In the latest iteration of The Big Baltimore Playlist, we found five local songs ranging from avant garde rap and heartfelt electronic pop to outright funk. Check back each month for new top songs of the moment, and follow our Spotify playlist as we continue to build a soundtrack for our city.
“I’m Here Now (Fiyah!!!)” by Abdu Ali
This title track is the last song on Abdu Ali’s transcendent new album, FIYAH!!!, released last week, and yet, in a way, it’s a beginning. The experimental artist has spent the last several years defying all musical boundaries in honing their homegrown hometown craft, and with each new release, the Baltimore native has found new ways to fuse the genres that shaped them—Bmore club, hip-hop, jazz, soul. And now, with this fifth record, they emerge anew, presenting a truly unique amalgam of sound that only Abdu and their journey as a queer black artist born and bred in this city could create.
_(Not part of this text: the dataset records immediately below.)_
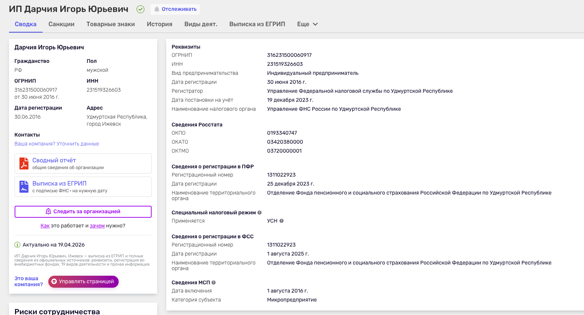Click the question mark icon next to УСН
The height and width of the screenshot is (315, 584).
tap(282, 221)
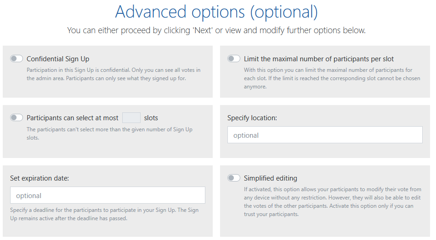Click the subtitle about proceeding with 'Next'
436x240 pixels.
pos(216,30)
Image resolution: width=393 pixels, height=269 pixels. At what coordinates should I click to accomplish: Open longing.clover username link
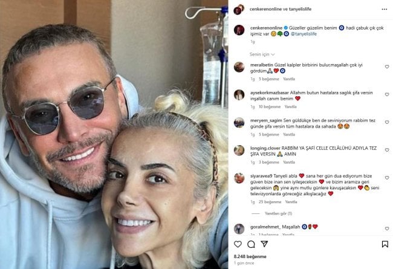265,148
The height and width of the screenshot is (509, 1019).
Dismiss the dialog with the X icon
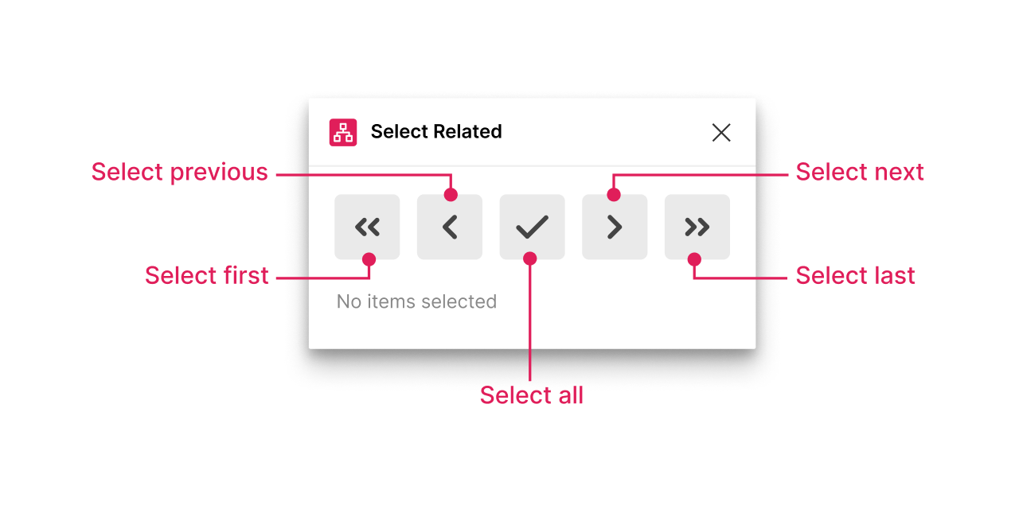(720, 132)
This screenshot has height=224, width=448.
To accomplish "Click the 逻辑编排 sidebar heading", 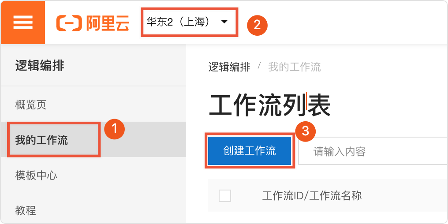I will (x=40, y=66).
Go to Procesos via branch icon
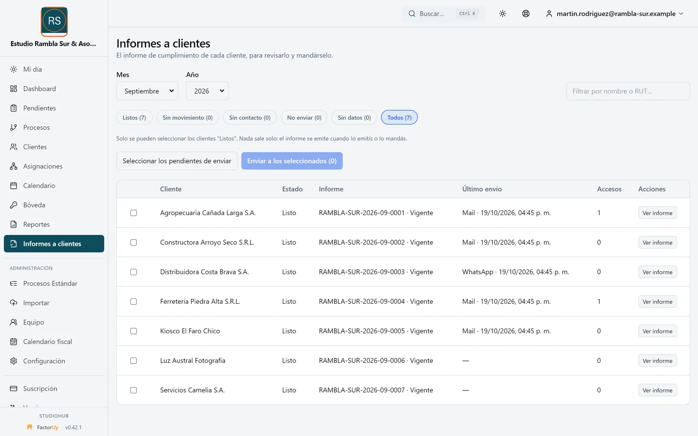This screenshot has width=698, height=436. pyautogui.click(x=14, y=127)
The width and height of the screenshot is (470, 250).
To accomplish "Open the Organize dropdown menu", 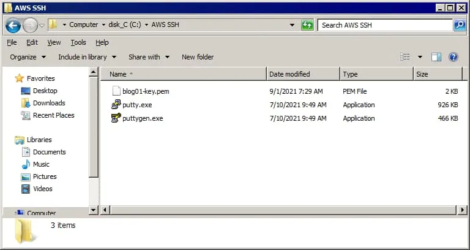I will point(28,57).
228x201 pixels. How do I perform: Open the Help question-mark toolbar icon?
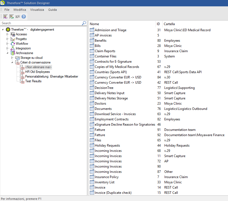(x=24, y=17)
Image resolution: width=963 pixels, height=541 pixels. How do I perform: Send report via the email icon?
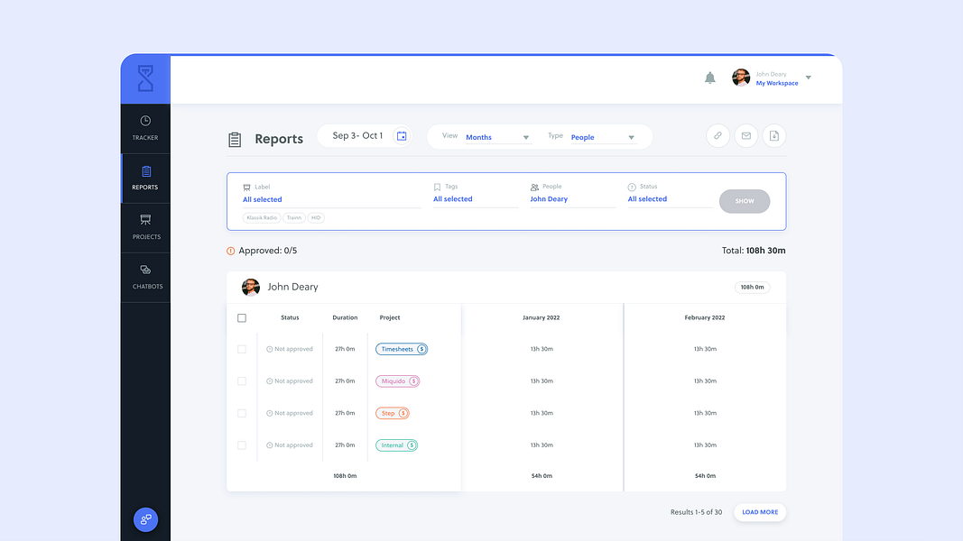tap(745, 135)
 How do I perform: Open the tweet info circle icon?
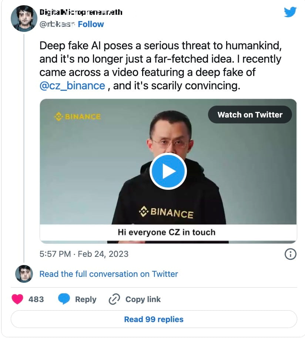290,254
This vivacious song, in particular, captures their intensity, ingenuity, and free-spirited live shows, now featuring the sonic elevation of a full band. The lyrical mantra—“I’m here now, I woke up today, fire in my soul, I’m here to stay”—tells you all you need to know. This is just the beginning. See for yourself when they play live tonight at the Ottobar.
“Gnat Booty” by Black Root Underground*
In Baltimore, funk is alive and well thanks to the six-piece hip-hop collective of Black Root Underground. Fusing both sounds with blues, soul, reggae, and spoken-word poetry, these multi-instrumentalists create an all-around feel-good sound, fueled by drums, didgeridoos, trombones, bass, and keys. Together, they create high-octane rhythms that propel forward Blackroot’s own energetic verses, playing on positivity, humor, and fun. Take this new single off the new album Root Canal. It’s as much an old-school James Brown show as it is a trip to Preservation Hall in New Orleans, where the lead singer refers to himself as “a large child with a really nice beard.” Be sure to check out one of their live performances, which include audience participation, encouraging the crowd, like the Godfather of Funk himself, to get on up out of their chairs.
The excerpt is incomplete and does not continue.